Esplorazioni weird e psych pop: Lac Observation e La Festa Delle Rane
di Giovanni Panetta
Intervista a Lucia Sole e Gianlorenzo Nardi sul suono weird de La Festa Delle Rane e lo psych pop di Lac Observation.
Lac Observation

Cover di Liquid Splinters Say Goodbye. Titolo: “Landscape”, di Raniero Berardinelli, layout di Lucia Sole.

La psichedelìa ha ancora molto da dire infrangendo numerose barriere con un occhio, o orecchio, internazionale. Lac Observation è un progetto capitanato da Gianlorenzo Nardi in cui si fa mostra di un psych pop lo-fi e agrodolce, unendo matrice sperimentale e colta con attitudine ed influenze consonanti ed espressionistiche. In Lac Observation fa parte anche Lucia Sole, protagonista creativa de La Festa Delle Rane, progetto molto interessante nonché meravigliosamente originale; il sodalizio tra questi due vulcanici artisti ha portato ad interessanti realtà discografiche, in cui l’approccio creativo anche di questi tempi ha il suo fondamentale e necessario ruolo, nonché un’esigenza personale che istintivamente rifugge dalla generale ridondanza asettica di elementi tradizionali.

Voci di puntamento su parole ed elementi:

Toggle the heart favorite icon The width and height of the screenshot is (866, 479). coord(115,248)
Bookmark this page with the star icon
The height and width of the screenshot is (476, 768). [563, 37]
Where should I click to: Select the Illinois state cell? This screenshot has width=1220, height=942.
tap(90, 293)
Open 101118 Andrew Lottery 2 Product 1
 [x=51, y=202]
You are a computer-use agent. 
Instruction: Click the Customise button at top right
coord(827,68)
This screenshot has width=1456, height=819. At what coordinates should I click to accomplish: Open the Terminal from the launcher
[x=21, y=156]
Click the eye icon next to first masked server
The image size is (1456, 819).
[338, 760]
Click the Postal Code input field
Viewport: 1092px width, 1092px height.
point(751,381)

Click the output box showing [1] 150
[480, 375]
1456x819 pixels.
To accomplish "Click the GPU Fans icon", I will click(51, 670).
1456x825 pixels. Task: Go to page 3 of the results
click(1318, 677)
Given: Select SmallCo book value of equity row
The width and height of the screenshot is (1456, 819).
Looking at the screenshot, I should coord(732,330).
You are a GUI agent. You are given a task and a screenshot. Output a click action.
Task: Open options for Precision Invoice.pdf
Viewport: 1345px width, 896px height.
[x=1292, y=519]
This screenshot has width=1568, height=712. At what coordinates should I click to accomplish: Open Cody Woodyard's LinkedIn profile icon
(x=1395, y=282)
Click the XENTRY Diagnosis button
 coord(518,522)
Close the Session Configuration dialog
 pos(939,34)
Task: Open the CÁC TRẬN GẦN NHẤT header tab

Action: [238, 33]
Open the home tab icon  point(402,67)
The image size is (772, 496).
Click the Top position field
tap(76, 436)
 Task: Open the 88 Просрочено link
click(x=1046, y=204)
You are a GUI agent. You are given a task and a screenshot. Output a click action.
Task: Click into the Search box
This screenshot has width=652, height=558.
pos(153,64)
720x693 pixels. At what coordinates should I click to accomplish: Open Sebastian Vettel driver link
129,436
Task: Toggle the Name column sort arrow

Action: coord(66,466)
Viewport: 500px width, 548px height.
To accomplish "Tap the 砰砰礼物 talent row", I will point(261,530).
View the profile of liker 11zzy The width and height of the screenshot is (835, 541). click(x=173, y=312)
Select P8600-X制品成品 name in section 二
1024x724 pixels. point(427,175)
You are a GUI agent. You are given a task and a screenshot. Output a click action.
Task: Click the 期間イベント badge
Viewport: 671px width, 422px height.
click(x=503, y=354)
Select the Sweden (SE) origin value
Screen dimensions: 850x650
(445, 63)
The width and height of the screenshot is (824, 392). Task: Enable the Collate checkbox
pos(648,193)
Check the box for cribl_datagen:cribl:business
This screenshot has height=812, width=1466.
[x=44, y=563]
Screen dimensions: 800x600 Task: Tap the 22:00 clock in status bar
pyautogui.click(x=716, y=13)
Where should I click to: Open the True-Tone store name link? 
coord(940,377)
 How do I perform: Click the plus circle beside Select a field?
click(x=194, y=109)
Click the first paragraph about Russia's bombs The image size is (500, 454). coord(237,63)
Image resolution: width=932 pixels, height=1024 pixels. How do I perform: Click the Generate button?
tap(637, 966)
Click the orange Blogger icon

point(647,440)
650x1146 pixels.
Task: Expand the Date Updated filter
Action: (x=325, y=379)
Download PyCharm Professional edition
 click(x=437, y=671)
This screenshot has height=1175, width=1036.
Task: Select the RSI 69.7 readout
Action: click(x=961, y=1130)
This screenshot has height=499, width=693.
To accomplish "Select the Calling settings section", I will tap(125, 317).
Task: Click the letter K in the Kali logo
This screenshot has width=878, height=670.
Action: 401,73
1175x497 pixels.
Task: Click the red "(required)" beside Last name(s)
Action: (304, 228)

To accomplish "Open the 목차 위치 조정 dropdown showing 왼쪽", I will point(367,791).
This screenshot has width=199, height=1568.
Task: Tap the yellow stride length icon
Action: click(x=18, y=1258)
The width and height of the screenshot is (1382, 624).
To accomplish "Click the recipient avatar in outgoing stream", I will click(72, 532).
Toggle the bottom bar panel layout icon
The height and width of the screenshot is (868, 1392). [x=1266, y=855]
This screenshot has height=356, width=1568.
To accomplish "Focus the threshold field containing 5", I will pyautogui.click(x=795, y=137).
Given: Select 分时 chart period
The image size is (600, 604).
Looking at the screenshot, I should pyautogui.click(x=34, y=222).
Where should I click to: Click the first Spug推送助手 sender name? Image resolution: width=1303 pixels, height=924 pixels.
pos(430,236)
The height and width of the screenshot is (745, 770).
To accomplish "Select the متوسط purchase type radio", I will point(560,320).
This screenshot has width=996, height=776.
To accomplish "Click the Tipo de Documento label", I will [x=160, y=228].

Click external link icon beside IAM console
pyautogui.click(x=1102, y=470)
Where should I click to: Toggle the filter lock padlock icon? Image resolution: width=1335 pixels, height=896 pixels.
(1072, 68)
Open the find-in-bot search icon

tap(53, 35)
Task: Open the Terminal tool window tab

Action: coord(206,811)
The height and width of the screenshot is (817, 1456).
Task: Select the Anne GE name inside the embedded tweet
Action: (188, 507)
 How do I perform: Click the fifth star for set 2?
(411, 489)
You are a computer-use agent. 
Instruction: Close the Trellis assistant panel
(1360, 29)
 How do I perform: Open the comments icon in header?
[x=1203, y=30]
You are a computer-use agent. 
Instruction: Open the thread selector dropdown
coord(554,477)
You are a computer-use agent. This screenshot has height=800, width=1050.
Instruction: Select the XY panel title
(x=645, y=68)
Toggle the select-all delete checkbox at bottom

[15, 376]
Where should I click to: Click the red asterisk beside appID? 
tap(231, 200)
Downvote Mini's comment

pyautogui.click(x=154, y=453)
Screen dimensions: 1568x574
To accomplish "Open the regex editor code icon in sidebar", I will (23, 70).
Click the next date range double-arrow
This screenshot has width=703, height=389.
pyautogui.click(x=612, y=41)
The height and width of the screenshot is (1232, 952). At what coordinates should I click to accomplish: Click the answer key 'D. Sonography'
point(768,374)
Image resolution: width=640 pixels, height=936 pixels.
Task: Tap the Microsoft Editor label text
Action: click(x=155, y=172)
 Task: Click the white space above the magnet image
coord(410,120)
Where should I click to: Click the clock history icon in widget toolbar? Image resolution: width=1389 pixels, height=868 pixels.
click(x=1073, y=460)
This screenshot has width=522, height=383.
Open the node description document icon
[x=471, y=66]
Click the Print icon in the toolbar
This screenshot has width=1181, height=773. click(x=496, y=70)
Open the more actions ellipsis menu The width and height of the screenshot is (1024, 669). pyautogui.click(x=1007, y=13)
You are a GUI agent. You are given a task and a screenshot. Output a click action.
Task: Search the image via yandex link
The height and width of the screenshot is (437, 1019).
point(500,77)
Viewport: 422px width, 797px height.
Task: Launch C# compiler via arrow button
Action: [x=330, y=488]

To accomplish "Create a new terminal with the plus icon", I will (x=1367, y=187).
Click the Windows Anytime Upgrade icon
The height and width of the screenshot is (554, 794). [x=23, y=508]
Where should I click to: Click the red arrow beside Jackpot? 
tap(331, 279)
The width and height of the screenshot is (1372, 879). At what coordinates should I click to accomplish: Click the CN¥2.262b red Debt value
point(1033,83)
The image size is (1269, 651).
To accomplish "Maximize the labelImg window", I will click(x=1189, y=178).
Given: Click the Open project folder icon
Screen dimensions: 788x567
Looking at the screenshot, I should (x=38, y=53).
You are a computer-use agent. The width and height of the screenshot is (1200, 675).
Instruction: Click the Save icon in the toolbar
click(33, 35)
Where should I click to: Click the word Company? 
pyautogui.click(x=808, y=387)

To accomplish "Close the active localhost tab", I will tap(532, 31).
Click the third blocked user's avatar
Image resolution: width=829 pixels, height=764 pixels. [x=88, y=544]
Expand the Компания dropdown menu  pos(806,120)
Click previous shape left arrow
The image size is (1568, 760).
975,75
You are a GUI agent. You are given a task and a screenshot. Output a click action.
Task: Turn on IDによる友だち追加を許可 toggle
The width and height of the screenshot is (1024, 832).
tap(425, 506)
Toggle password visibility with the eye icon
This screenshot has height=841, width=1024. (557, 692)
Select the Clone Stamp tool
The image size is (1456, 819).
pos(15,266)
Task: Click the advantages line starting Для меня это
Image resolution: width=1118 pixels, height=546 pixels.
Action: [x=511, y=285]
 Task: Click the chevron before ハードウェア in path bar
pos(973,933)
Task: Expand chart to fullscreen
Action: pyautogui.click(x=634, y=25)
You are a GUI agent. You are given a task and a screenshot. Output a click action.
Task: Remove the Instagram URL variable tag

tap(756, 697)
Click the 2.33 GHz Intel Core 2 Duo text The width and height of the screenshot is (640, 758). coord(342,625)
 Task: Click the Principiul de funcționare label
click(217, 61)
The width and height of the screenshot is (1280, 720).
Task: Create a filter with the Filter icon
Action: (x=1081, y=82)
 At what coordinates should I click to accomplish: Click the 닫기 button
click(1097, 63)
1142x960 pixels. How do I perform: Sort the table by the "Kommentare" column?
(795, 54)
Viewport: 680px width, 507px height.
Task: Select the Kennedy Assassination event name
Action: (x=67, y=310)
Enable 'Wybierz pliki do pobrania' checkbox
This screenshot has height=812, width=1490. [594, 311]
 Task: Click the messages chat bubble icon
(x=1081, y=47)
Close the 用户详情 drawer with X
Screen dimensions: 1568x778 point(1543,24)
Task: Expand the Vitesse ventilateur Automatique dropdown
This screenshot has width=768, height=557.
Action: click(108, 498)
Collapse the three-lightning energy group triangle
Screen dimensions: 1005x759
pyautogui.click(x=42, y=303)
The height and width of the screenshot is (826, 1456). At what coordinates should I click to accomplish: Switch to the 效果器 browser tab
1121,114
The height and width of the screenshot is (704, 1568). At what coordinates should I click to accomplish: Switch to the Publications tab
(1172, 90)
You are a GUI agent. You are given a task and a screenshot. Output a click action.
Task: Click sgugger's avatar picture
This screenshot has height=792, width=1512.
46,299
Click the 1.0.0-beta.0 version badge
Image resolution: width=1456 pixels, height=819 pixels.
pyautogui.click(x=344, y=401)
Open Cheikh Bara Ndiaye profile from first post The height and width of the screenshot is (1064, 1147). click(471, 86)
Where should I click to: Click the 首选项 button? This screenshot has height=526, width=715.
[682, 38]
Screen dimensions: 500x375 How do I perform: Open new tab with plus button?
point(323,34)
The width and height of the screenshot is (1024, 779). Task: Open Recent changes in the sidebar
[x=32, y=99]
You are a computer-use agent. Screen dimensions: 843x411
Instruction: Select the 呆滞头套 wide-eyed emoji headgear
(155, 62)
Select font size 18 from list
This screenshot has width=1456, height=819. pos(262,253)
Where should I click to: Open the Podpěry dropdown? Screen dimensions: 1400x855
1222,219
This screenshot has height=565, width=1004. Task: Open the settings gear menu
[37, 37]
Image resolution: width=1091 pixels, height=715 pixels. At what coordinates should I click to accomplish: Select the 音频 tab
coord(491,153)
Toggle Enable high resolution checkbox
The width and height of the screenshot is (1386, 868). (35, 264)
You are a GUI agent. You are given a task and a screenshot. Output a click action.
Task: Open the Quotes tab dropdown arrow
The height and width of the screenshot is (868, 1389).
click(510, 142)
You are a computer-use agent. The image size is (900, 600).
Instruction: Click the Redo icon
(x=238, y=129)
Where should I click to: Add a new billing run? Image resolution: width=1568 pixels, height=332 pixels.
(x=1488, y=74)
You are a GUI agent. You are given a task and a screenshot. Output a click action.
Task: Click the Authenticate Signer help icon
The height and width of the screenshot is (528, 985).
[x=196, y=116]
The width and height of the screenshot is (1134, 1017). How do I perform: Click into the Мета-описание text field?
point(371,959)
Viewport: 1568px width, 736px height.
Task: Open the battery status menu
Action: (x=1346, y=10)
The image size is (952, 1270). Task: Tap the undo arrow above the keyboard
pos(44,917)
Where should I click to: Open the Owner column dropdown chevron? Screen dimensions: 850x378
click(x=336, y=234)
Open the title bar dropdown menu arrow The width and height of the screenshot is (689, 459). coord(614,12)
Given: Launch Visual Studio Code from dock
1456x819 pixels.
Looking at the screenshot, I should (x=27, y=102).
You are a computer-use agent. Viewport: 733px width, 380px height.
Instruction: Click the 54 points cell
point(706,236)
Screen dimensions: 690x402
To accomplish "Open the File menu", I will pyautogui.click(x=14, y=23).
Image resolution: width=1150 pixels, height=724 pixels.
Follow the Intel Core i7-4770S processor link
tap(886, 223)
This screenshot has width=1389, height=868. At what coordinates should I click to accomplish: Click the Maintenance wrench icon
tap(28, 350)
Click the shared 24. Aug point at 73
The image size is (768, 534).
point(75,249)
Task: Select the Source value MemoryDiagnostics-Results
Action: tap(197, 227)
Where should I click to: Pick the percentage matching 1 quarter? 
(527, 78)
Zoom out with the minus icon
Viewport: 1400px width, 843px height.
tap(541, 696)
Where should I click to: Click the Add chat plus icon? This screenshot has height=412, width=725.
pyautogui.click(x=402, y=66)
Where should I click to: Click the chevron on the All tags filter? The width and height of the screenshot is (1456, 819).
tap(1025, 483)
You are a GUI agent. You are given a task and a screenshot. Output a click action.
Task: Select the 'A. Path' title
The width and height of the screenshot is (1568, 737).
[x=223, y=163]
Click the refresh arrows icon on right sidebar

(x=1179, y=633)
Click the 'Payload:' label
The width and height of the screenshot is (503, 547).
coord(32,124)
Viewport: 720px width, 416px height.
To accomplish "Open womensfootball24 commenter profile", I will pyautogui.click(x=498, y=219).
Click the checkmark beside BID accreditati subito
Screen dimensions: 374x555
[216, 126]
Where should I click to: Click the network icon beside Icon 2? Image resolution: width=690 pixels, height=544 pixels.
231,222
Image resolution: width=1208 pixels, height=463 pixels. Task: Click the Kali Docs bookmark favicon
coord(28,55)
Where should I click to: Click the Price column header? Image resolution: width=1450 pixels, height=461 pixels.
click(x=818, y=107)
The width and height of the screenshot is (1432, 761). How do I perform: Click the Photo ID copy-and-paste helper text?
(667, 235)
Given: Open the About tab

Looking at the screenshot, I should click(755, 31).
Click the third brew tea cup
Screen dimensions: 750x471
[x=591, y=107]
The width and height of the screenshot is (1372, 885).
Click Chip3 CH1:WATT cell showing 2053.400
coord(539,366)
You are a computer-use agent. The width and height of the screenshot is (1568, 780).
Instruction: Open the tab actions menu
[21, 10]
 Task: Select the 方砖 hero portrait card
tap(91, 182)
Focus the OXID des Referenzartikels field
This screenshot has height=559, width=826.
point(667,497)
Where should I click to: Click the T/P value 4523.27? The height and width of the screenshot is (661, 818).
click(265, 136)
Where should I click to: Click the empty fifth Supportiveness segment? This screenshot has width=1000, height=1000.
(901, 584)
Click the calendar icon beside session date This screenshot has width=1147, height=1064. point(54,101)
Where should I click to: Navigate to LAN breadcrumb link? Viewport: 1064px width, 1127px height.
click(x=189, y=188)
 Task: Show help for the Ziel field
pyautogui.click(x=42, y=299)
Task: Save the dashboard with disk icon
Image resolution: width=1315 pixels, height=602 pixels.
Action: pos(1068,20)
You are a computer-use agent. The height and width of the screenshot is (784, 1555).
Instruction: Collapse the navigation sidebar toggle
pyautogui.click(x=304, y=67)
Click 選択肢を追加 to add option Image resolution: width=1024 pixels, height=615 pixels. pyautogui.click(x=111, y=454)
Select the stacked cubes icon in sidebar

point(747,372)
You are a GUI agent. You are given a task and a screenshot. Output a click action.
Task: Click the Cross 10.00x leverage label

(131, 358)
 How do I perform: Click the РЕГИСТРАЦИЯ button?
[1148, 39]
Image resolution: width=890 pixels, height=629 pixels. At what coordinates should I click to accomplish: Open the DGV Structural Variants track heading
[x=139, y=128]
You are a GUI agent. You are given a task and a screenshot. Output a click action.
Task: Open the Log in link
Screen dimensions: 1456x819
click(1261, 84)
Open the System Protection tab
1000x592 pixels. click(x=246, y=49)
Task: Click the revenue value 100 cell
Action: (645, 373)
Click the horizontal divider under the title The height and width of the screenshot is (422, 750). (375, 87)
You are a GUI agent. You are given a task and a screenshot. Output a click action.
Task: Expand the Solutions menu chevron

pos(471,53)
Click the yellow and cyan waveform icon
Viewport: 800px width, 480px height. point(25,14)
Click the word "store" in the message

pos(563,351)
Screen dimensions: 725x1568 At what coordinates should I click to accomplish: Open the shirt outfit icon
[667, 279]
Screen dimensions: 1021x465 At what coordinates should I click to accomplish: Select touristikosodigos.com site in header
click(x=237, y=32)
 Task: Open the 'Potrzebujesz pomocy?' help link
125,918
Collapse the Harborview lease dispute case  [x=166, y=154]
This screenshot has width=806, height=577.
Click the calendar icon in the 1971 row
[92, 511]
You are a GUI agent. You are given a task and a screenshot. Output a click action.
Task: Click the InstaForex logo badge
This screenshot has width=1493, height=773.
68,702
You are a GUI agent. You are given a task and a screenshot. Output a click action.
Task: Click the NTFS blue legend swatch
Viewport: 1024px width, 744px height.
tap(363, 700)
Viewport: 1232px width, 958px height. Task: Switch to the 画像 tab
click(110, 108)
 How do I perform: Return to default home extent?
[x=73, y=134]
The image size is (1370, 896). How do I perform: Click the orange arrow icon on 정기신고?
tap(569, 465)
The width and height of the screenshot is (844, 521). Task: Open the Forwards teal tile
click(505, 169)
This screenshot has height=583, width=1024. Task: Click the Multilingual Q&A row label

Esercizi da svolgere:
**A)** Elenca tutte le persone nominate nell'articolo su Lac Observation e La Festa Delle Rane.
**B)** Nei record, sposta le coordinate delle risposte aggiungendo 3 a ogni numero e riscrivi le righe con le richieste incluse. Comincia dalla riga che contiene "Open 101118 Andrew Lottery 2 Product 1" e fermati dopo quella che contiene "coord(827,68)".

Soluzioni:
**A)** Giovanni Panetta, Lucia Sole, Gianlorenzo Nardi, Raniero Berardinelli

**B)**
Open 101118 Andrew Lottery 2 Product 1
 [x=54, y=205]
You are a computer-use agent. 
Instruction: Click the Customise button at top right
coord(830,71)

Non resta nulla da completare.